En 2000 se editó un vídeo y un DVD con las producciones dirigidas por Jesús Franco entre 1996 y 2000. Ese año dirigió Objetivo a ciegas y, al año siguiente, Incubus (2002).

En una entrevista concedida en 2002, el cineasta madrileño confesaba que “nadie es profeta en su tierra” y considera que España nunca le ha dado nada, que sus películas son extranjeras, ya que es en Estados Unidos donde su carrera fílmica es reconocida. Dada la situación del cine español durante la dictadura y la transición españolas, Jesús Franco sabía que si se hubiese quedado en su país natal, no habría filmado ni la mitad de las películas de las que es autor. Además, la proliferación de su trabajo es debido al organizado sistema de producción de los grandes estudios norteamericanos.

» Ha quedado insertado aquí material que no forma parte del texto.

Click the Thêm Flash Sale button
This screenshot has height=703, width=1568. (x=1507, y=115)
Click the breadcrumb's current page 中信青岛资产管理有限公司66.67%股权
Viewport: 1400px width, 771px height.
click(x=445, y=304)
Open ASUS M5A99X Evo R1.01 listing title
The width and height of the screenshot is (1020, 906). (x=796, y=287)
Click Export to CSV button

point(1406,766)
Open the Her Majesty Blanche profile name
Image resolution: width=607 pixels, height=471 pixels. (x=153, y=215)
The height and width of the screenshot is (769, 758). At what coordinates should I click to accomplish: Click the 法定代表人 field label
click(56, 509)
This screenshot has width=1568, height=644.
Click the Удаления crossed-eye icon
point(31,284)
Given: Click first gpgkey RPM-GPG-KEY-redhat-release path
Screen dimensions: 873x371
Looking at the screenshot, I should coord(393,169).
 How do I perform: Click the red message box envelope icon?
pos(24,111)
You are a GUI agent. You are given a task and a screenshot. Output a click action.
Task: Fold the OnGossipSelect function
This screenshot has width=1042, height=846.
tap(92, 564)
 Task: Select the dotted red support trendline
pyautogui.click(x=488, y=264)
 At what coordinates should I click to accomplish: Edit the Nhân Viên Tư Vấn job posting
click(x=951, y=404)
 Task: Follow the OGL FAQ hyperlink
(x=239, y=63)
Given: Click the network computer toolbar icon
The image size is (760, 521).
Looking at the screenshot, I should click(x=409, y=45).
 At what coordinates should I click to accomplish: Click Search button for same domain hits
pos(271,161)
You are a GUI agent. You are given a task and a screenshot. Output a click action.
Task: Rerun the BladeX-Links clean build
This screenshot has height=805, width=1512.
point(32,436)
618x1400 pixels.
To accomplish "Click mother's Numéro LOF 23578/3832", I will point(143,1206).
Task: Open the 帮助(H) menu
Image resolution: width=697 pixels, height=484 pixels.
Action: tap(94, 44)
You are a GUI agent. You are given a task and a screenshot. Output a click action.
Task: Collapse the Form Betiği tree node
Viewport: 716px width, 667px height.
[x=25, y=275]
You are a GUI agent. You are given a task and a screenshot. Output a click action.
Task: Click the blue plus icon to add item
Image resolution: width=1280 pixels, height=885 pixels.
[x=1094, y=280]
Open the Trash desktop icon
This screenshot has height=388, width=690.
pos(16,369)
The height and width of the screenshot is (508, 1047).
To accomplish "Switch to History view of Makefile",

Considerado por el Vaticano, y orgulloso de ello, como uno de los directores más peligrosos del cine mundial junto a Luis Buñuel, publicó en 2004 Memorias del tío Jess, considerado por el propio autor no como una biografía, sino como un relato donde cuenta lo que vivió entre el Franquismo y el cambio democrático. Dice estar interesado por cineastas como su ya fallecido sobrino Ricardo Franco y por otros, como el que fue su ayudante Emilio Martínez Lázaro. En cambio, no le atrae nada el cine de José Luis Garci, ya que considera que está marcado por lo que se debe hacer.

Sus trabajos más recientes son las coproducciones hispano–germanas Flores de perversión y Flores de la pasión (2005), y Mujer–serpiente (2005). El que se considera a sí mismo como “el Manolo Escobar del cine español”, colabora en la actualidad con la revista Cinemanía.